## Source
>>>

And that’s just the way Jeb Bush, the founder of the organization that has hosted the summit for the past seven years, likes it.

“This new administration and this Congress have a real opportunity to bring wholesale disruption to education,” said Bush, the chairman of the Foundation for Excellence in Education, during a keynote address at the summit’s Thursday session.

“They can start by lifting the federal government’s heavy hand in setting education policy. The real place for change is in the states, and the real power should be with parents,” he said.

The foundation supports reform efforts such as A-F grades for public schools, school choice in the form of education savings accounts, charter schools, and vouchers for special education and low-income students, and requirements that 3rd graders show reading proficiency before being promoted.

The focus of the summit was in how states could leverage the Every Student Succeeds Act, which deliberately divests power from the federal government and returns it to the states. President-elect Donald Trump has also said that education is the role of the state.

Bush separated from the Foundation for Excellence in Education during his failed presidential bid, but returned to the organization earlier this year as its chairman. Former Secretary of State Condoleezza Rice, who was the foundation’s chairwoman during Bush’s absence, now has a seat on its board of directors.

Another member of the foundation’s board was Betsy DeVos, who stepped down when she was nominated as education secretary by President-elect Donald Trump.

“What a phenomenal, strong woman. And she will do an extraordinary job as secretary of education,” Bush told the crowd. (I did not spot DeVos among the 1,000 or so attendees.)

Summit Discussion Addresses State and Federal Roles in Education

The idea that the federal government does have a role to play in education, however, saw some support during the panel session that featured former education secretaries Bill Bennett, Arne Duncan, and Rod Paige as well as Roberto Rodriguez, a key White House aide on education for the Obama administration.

“I think we are all here because we feel a huge sense of urgency,” said Duncan, who after leaving the Obama administration is now a managing partner for a philanthropy called the Emerson Collective. The critique of the Obama administration was that it moved too fast, Duncan said. “I think my critique is that we went far too slow.”

Rodriguez said that the federal government has a role to play in ensuring equity for English-language learners, students with disabilities, and other students who have been at the margins of education discussions.

“I would hope we would not backslide into more ideologically driven discussions,” Rodriguez said.

But Paige said he was concerned about the gap between policymakers and practitioners.

“When schools change, that change will be in response to people in the schools,” Paige said.

And Bennett said—to applause—that the administration’s equity actions have led to an office for civil rights in the Education Department “that’s run amuck now.”

He continued: “The notion that the states are these irascible children, these juvenile delinquents that need to be brought to heel all the time is, I think, just wrongheaded.”

<<<

## Rows of pointing data
>>>

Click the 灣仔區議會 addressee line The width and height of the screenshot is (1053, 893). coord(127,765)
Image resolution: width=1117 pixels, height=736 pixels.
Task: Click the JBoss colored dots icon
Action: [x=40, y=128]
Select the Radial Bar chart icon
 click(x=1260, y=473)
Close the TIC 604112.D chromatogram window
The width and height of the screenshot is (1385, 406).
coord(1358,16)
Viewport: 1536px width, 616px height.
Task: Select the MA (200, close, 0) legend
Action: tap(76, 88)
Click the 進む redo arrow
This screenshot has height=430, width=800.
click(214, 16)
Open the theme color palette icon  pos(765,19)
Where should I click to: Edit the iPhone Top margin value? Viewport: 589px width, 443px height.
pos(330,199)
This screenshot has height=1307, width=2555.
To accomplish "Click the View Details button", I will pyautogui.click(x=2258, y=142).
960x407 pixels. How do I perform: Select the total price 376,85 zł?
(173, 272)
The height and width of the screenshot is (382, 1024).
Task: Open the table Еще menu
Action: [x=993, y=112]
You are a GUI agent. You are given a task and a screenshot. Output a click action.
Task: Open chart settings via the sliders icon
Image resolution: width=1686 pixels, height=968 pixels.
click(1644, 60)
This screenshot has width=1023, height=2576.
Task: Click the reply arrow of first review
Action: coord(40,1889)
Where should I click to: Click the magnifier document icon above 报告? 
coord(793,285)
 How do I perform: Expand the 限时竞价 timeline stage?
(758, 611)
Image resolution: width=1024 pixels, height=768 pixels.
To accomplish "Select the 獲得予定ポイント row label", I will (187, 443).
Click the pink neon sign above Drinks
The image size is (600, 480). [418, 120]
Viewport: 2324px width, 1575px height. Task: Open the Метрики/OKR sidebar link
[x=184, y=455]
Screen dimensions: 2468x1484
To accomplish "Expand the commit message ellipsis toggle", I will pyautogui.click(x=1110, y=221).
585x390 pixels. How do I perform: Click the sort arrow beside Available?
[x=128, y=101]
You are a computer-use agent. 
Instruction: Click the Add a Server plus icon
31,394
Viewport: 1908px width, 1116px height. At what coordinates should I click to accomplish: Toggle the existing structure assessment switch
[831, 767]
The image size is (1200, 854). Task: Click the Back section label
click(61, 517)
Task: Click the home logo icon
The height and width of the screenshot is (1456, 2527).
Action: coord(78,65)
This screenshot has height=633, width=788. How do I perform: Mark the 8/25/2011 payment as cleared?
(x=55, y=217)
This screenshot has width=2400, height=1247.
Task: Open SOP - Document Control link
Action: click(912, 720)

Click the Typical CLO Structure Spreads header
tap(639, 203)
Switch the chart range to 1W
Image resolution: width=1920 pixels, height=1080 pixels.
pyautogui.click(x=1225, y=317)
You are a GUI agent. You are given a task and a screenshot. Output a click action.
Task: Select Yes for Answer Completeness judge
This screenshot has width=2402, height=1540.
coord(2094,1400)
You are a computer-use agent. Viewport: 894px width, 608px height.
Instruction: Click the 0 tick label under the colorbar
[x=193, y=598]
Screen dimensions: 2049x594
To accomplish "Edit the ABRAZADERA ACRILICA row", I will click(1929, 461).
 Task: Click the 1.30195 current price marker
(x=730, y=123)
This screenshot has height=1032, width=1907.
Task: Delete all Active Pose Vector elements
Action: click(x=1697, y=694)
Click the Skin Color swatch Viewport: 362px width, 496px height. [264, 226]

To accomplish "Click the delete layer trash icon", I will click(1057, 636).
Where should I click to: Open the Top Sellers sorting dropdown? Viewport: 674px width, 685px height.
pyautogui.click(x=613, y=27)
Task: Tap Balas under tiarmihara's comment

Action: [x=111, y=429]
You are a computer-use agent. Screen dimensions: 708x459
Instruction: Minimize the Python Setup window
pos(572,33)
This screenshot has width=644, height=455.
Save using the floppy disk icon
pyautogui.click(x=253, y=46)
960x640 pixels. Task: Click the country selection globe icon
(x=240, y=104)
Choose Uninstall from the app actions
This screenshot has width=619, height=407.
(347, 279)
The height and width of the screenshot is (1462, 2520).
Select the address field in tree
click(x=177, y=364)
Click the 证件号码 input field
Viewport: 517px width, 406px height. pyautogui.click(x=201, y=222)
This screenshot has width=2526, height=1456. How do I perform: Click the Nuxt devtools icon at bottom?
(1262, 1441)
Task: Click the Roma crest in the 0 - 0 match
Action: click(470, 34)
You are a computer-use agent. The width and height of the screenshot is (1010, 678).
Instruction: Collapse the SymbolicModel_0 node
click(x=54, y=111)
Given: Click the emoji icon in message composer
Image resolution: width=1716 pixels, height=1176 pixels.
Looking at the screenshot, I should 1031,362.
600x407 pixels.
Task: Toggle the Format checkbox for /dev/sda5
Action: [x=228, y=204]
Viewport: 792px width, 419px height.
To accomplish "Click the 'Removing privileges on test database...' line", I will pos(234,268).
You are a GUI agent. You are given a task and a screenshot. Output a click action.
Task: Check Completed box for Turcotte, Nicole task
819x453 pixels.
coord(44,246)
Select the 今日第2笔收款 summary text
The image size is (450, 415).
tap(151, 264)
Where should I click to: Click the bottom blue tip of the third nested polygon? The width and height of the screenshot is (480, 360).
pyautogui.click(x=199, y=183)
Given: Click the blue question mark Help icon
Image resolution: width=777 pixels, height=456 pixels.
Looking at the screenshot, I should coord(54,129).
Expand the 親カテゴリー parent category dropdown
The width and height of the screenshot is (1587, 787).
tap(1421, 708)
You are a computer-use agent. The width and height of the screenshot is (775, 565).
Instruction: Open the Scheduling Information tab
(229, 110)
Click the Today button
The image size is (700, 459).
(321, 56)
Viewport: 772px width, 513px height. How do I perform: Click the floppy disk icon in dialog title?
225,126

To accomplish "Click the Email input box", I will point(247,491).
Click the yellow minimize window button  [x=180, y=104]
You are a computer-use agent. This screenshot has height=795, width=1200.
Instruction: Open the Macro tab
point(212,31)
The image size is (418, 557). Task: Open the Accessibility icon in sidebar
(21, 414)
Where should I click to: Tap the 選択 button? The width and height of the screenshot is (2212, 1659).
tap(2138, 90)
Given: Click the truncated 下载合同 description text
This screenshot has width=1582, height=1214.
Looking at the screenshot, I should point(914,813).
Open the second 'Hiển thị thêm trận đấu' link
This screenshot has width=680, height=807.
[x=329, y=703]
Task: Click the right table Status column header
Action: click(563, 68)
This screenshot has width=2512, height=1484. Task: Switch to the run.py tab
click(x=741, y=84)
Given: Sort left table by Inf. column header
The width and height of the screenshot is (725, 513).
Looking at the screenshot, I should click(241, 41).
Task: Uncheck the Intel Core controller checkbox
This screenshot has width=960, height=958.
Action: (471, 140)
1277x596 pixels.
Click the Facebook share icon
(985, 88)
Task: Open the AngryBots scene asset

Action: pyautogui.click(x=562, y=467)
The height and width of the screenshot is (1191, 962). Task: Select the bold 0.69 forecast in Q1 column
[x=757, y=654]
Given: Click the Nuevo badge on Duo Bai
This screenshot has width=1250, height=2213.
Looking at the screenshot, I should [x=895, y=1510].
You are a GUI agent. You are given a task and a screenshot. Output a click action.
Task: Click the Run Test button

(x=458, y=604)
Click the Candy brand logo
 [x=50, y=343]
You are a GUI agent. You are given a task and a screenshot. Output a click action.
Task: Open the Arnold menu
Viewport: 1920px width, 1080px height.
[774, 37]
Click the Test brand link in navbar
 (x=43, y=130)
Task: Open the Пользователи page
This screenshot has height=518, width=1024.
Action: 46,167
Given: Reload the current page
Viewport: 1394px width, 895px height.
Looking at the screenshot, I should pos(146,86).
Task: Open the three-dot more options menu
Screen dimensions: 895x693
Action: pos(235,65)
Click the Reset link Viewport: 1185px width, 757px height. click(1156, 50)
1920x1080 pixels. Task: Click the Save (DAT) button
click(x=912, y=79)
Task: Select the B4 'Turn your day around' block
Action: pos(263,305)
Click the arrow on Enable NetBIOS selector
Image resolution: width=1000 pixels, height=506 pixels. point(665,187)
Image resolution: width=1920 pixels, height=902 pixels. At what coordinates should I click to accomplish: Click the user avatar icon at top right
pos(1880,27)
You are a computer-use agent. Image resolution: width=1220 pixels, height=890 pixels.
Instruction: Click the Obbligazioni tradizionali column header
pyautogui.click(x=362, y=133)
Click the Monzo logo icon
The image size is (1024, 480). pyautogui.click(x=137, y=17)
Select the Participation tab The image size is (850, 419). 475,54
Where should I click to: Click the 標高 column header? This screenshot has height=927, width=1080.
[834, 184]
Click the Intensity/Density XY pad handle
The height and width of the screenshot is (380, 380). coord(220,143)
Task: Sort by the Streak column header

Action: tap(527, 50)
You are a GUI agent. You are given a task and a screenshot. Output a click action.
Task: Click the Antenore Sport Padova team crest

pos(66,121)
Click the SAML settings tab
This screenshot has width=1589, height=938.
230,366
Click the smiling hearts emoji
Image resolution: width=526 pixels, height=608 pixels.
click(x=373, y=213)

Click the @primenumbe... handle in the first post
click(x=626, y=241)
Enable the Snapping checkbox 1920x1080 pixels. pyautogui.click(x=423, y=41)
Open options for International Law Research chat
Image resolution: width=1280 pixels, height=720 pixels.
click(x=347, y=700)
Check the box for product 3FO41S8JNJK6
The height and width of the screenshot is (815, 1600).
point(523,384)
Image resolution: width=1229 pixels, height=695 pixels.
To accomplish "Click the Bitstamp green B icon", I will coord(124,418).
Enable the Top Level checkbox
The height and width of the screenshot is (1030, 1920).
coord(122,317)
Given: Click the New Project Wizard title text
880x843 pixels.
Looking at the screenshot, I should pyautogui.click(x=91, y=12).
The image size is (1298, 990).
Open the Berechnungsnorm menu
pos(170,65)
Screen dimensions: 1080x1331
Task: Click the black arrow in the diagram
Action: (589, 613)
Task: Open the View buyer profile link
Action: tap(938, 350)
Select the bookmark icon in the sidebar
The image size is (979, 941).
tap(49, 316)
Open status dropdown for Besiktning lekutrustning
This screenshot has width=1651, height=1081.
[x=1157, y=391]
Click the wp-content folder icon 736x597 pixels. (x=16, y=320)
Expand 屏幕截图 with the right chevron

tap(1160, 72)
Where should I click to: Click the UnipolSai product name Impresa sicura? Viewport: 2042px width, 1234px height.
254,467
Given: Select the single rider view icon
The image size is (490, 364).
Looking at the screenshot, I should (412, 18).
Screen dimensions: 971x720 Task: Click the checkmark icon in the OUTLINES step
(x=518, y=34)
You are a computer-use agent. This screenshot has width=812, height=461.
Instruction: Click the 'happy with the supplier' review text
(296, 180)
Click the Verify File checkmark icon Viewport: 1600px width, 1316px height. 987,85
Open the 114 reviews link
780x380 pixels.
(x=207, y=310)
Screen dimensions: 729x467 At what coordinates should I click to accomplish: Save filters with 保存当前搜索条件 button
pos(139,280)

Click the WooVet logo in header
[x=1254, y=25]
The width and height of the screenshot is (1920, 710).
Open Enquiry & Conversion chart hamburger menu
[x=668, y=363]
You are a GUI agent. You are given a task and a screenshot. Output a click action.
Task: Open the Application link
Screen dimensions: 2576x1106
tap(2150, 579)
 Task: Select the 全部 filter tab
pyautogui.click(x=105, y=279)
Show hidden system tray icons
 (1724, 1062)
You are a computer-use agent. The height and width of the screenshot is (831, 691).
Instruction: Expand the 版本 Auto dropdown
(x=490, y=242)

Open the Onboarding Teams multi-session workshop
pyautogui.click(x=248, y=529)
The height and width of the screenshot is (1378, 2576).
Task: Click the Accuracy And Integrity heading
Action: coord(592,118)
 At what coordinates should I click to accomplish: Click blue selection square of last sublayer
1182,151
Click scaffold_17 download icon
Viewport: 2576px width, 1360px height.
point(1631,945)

<<<

## Exercise goal
In the education summit report, which philanthropy does Arne Duncan now work for as a managing partner?

## Correct response
The Emerson Collective.